Peinant à former un gouvernement de coalition stable, fiable, viable et durable, Binyamin Netanyahu, alias « Bibi », a demandé et obtenu du président de la république, Shimon Pères, un délai supplémentaire de 14 jours. Si les difficultés à former cette coalition (au minimum 61 députés) persistent à  l’expiration du deadline, le président a le droit de demander à un autre député d’essayer de former un gouvernement. Tzipi Livni, la cheftaine  de Kadima qui devance le Likoud d’un siège (28 contre 27), attend cette occasion de pied ferme. Alors que le patron du parti travailliste qui a réalisé le plus mauvais score de son histoire à 13 sièges se déclare prêt à rejoindre l’équipe de Netanyahu si, en contrepartie son parti sauve la face en se voyant accorder des ministères importants. Mais une grosse question demeure :  comment Ehud Barak,  bien qu’il soit le général le plus décoré de l’Etat hébreu, pourra-t-il convaincre Israël Beintinou d’Avigdor Liberman, qui a obtenu 15 sièges, de se contenter de portefeuilles  moins importants que ceux qu’il lorgne ?

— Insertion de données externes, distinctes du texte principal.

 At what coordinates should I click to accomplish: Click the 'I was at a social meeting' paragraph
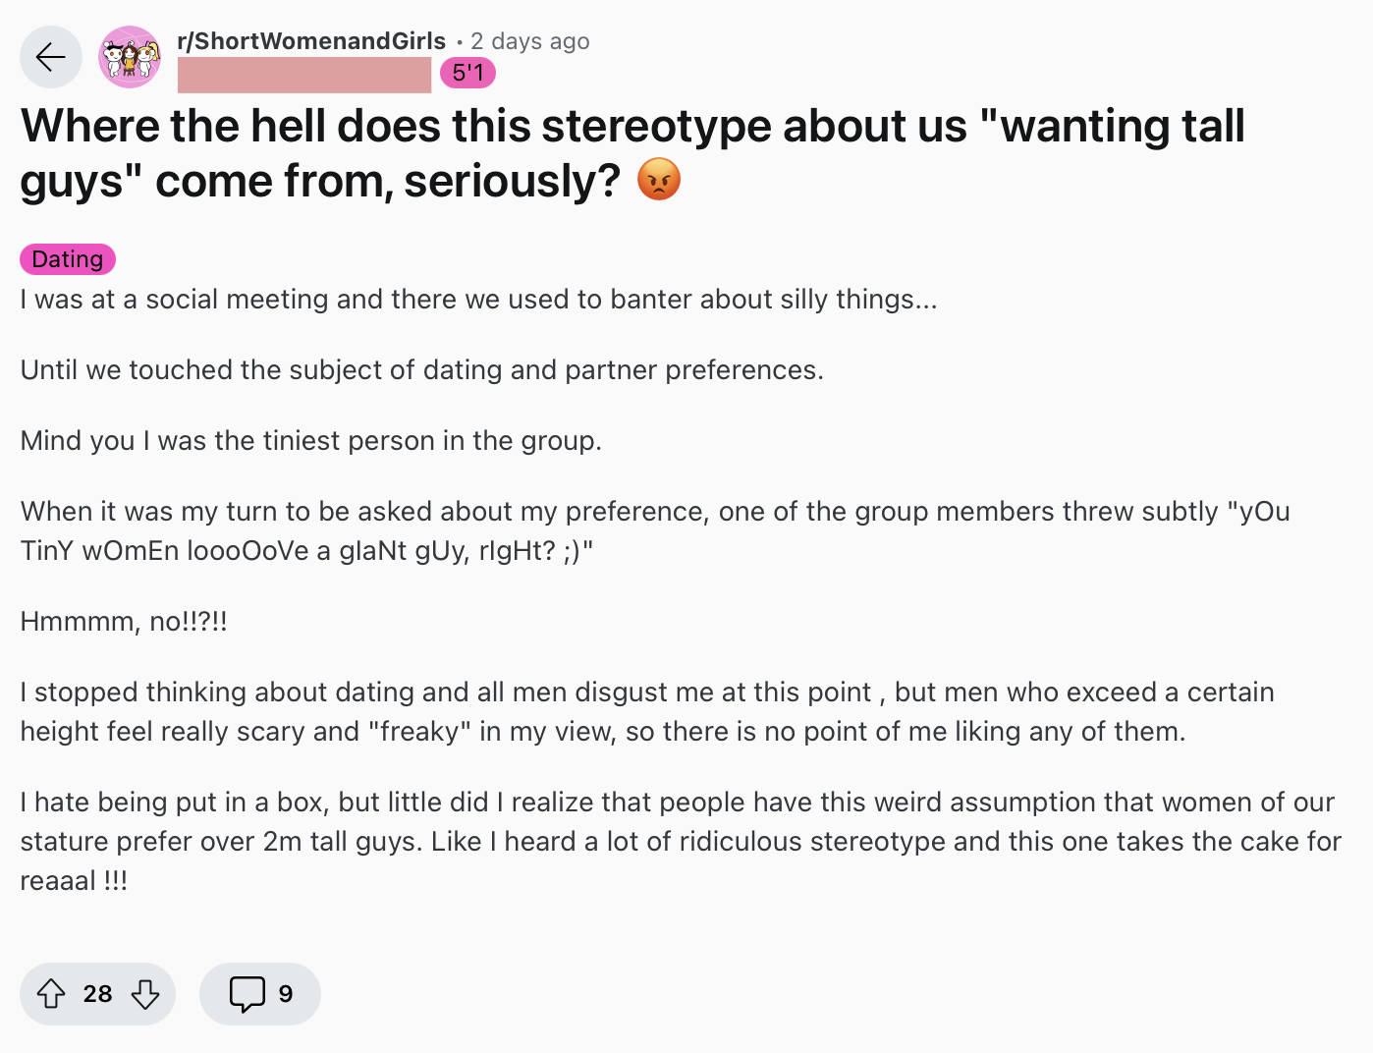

Imaginons que le parti d’Israël Beitinou parvienne à décrocher le ministère des Finances  et celui de la Sécurité intérieure. Et que le Shas (11 députés) se voit accorder les ministères des Affaires sociales et de l’Education nationale (des postes qui lui est sont chers ; étant donné que le terrain de prédilection de ce parti ultra-orthodoxe qui mobilise beaucoup de juifs marocains a toujours a toujours été le terrain social et spécialement les écoles talmudiques), le parti travailliste se contentera-t-il de la Défense ( même si ce ministère est convoité également par la Likoud ) ? Difficile de répondre surtout que les Affaires étrangères ne pourront pas échapper à M. Liberman dont la formation politique est la colonne vertébrale de toute coalition dirigée par Netanyahu ; sauf si Tzipi Livni décide se rallier à Bibi, une hypothèse peu probable étant donné que ce dernier refuse catégoriquement (du moins pour le moment) la solution des deux Etats, chère à la patronne de Kadima, aux Arabes, à Washington et à l’Union européenne, autant dire à tout le monde.

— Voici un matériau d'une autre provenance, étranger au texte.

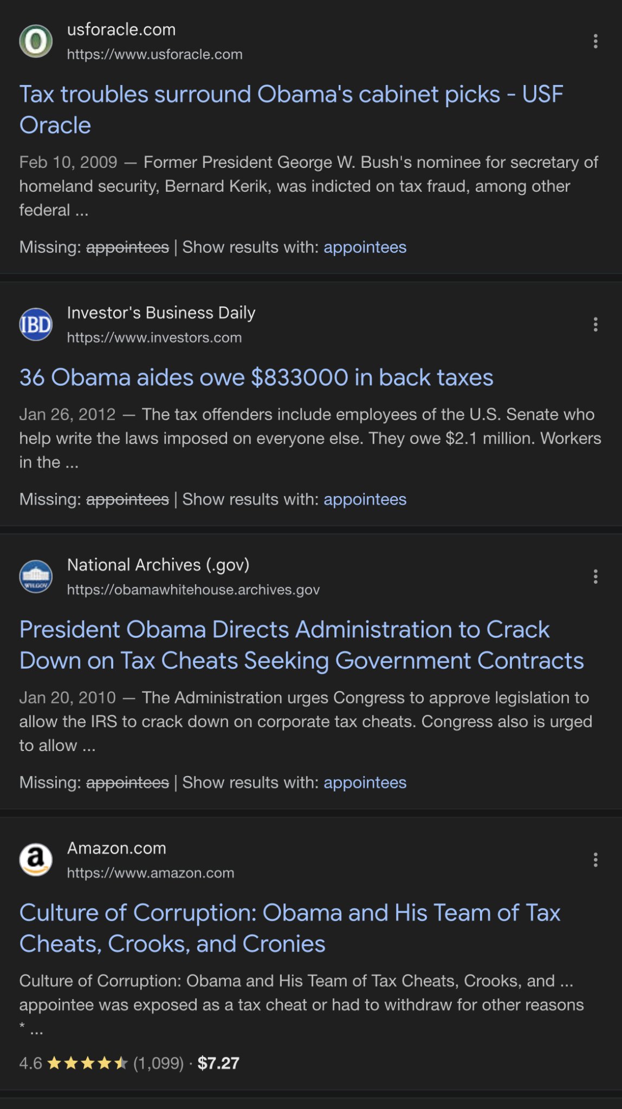Open 'President Obama Directs Administration' result title
This screenshot has height=1109, width=622.
302,645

En revanche, sur le papier Binyamin Netanyahu a déjà une majorité de 65 députés si on compte les divers petits partis de droite. Mais elle est très fragile et est à la merci des sautes d’humeur d’aussi bien Avigdor Liberman  qu’Eliyahu Yishai  du Shas, et dans un contexte de crise économique et de hausse de chômage, d’éventuels coups de gueule suivis de lâchages aussi bien  imprévisibles  que brutaux ne sont point à exclure.

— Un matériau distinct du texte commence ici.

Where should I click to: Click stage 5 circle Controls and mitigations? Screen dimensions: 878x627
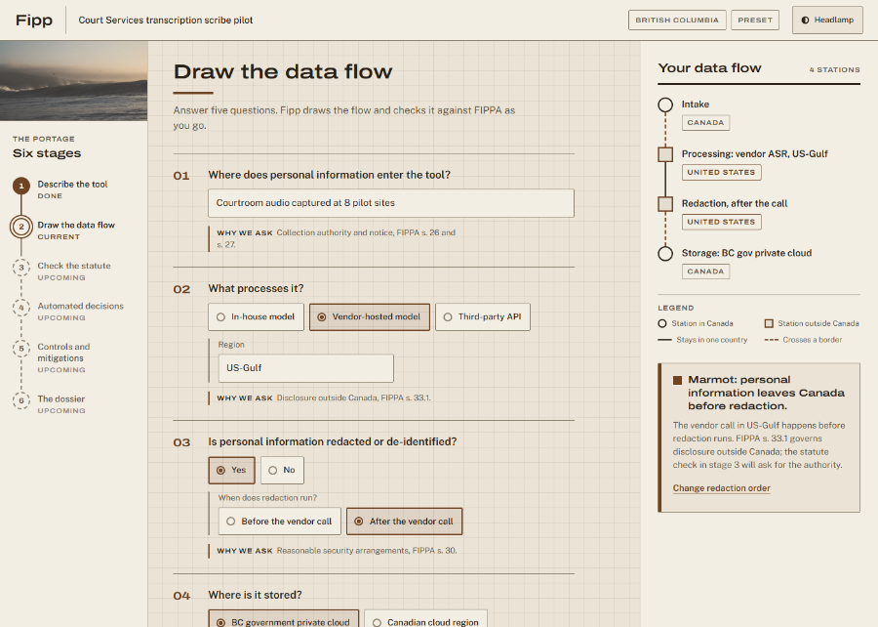tap(21, 349)
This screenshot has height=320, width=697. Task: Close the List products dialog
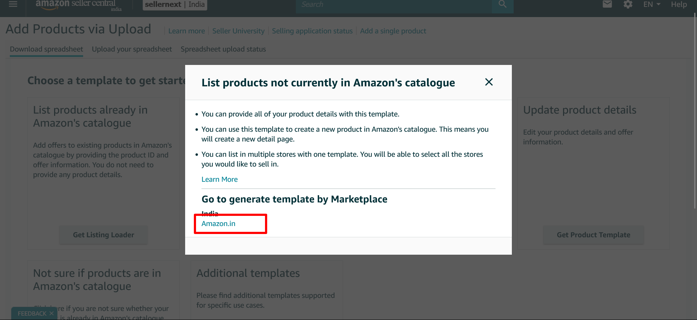point(489,82)
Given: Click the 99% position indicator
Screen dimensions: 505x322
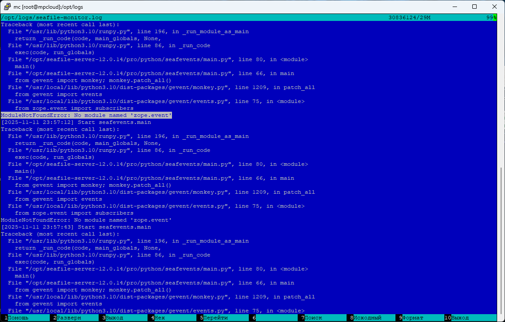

En fait, la durabilité et la viabilité de toute coalition pilotée par Netanyahu dépendent de cinq facteurs primordiaux :

1)   De l’arrêt des tirs des missiles palestiniens ;
2)   de la réussite du programme de sauvetage de l’économie lancé par Barack Obama (*) ;
3)   De la cohésion du parti travailliste (**) ;
4)   Du maintien des corridors de coopération  économique entre Israël et certains pays arabes (***) ;
5)    De l’augmentation des budgets des programmes sociaux réclamée par le Shas.

 (*) Washington compte sur les fonds souverains arabes  pour  investir dans l’économie américaine. Une éventualité qui ne peut se réaliser que si le processus de paix enregistre des avancées. Le cas du fonds d’Abu Dhabi qui  prend 9,1% du capital de Daimler est significatif.
(**) La menace de scission plane sur le parti travailliste du fait que certaines voix reprochent à Ehud Barak de n’être mû que par ses intérêts personnels.
(***) Seule une recrudescence du commerce entre Israël et certains pays arabes  modérés est à même de baisser la tension sociale dans cet Etat.